Last night, the people and I sat down for some power negotiations. They plied me with cookies and lots of lovin'. With promises of solo walks, ball playing and a revved up training schedule for me, they suggested that maybe some of my packmates could guest blog on occassion. I held a firm line about the solo walks and added the following requests:
1) My entries must still be double the total number of guest blogs
2) No more toddlers for a period equal to that of the guest blogging
3) All posts by Rafe must be o.k'ed by me first
4) I will always be enrolled in the most training classes at any given time
5). For every occassion in which something yummy has been baked or cooked, I get at least one.
6) The counters will be freshly stocked with challenging and delicious items daily
7) I get to be first for herding, walks and ball-play
8) I will not be brushed, combed, bathed, have my toenails clipped, my teeth brushed or my ears cleaned without advance notice and prior written consent
9) I, and I alone, reserve the right to wipe my face on the people's bed
10) Any snarking that occurs between me and another dog will be immediately recognized as the other dog's fault.
The people drove a hard bargain. They tried to claim that they do the primary labor of the blog and so should have equal say in what happens here. I scoffed at that claim. I mean, really. The negotiations went on into the night and I thought we might have to call in an arbitration, but finally, we reached an agreement, the terms of which can not be revealed by either party or the agreement will be null and void.
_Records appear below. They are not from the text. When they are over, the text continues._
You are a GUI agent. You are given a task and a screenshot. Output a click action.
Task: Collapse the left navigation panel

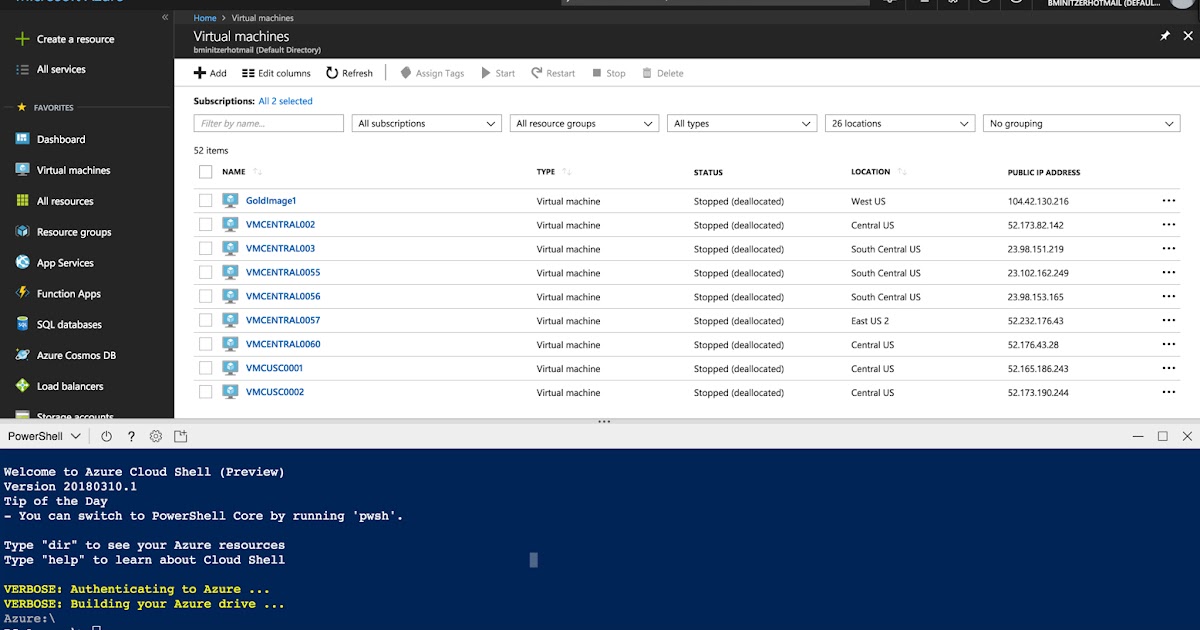163,16

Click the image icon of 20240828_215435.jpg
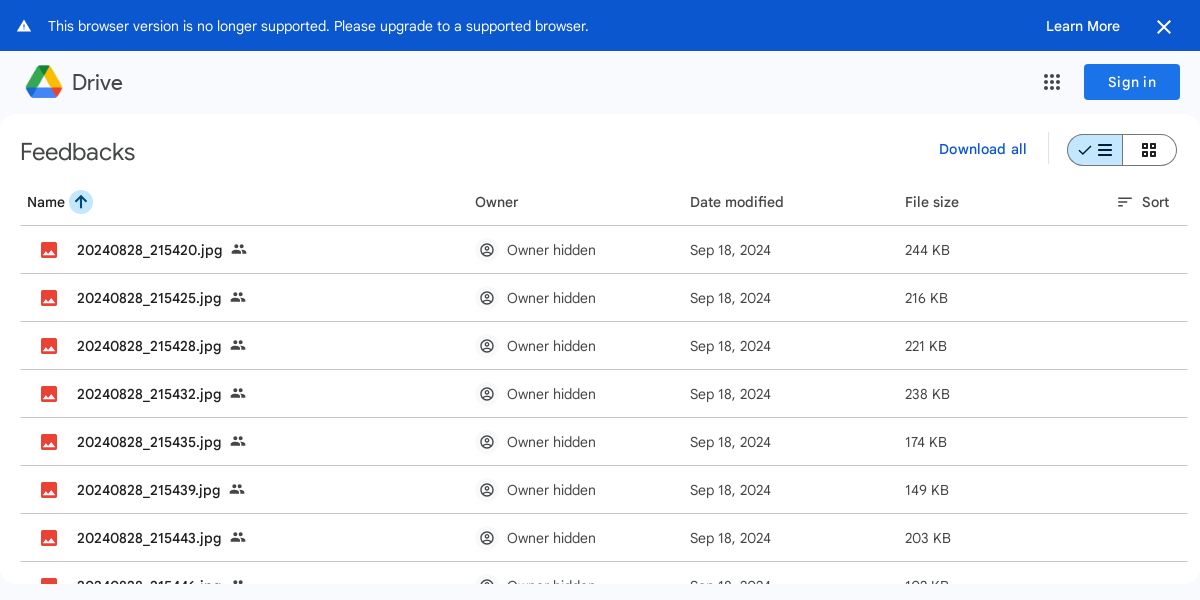pyautogui.click(x=49, y=442)
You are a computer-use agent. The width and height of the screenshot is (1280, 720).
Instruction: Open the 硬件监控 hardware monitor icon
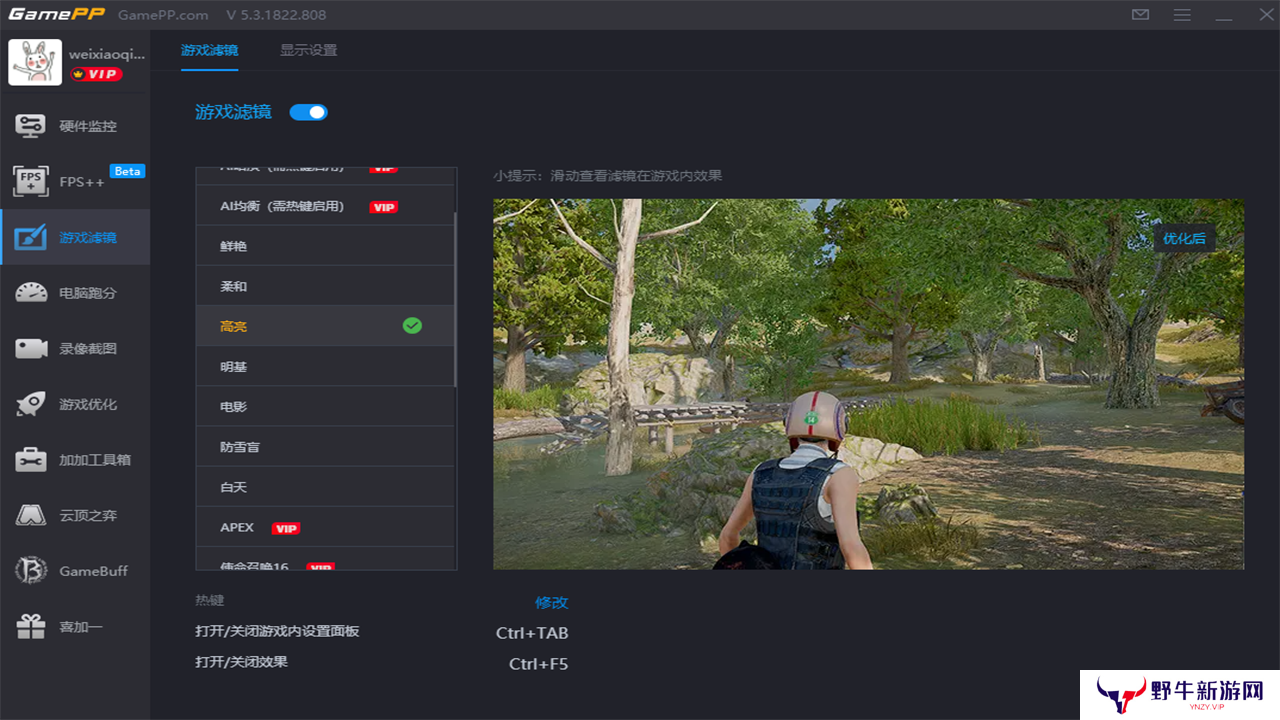point(31,126)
As part of the agreement, I conceded to formally introduce the new guest bloggers. Please join me in wishing them all well.
Clockwise from left to right:
1. My goofy little brother, Hamish Braeburn Moy
2. The oaf-puppy, Rafe-a-roni, the last to learn to "sit", suggesting a generally diminished intellect.
3. Resident non-B.C., all around good boy and my buddy, Renzo Linguini, A.K.A. Sir Barks-a-lot
4. Gracious and very humble Pippin Noodle Moy (me)
5. Tiny Tansy-cake, my dear rescued gal pal, the only girl I've never had to put in her place.
Lesson for today
Heaven help us all
Heaven help us all
5 comments:
You will be in my prayers Pip. Hey, at least your blog wasn't taken over by a cat like mine. At least he thinks he took it over.
It's nice of you to share, Pippin! And I salute your negotiating skills!
Tail wags,
Storms
GR8!
RAFE
Hey Pip,
I would demand a recount. There must be some chads in there somewhere...
Don't let the other take over, they'll just say bad things behind your back like my sissy, Lily.
M-the-V
Pippin, how I so await the musings of your enchanting sister Tansy!
And while you may be just when you pronounce we humans dull-witted simpletons, surely you acknowledge that your servants are two of the finer examples of the species?